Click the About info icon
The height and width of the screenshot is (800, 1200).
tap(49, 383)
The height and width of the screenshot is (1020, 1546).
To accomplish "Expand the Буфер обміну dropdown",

──────────

About this task
Exactly the lines from the one holding "The height and width of the screenshot is (800, 1200)." through the end of the data are to be repeated, with both ends included.

Result of the task
The height and width of the screenshot is (800, 1200).
tap(49, 383)
The height and width of the screenshot is (1020, 1546).
To accomplish "Expand the Буфер обміну dropdown",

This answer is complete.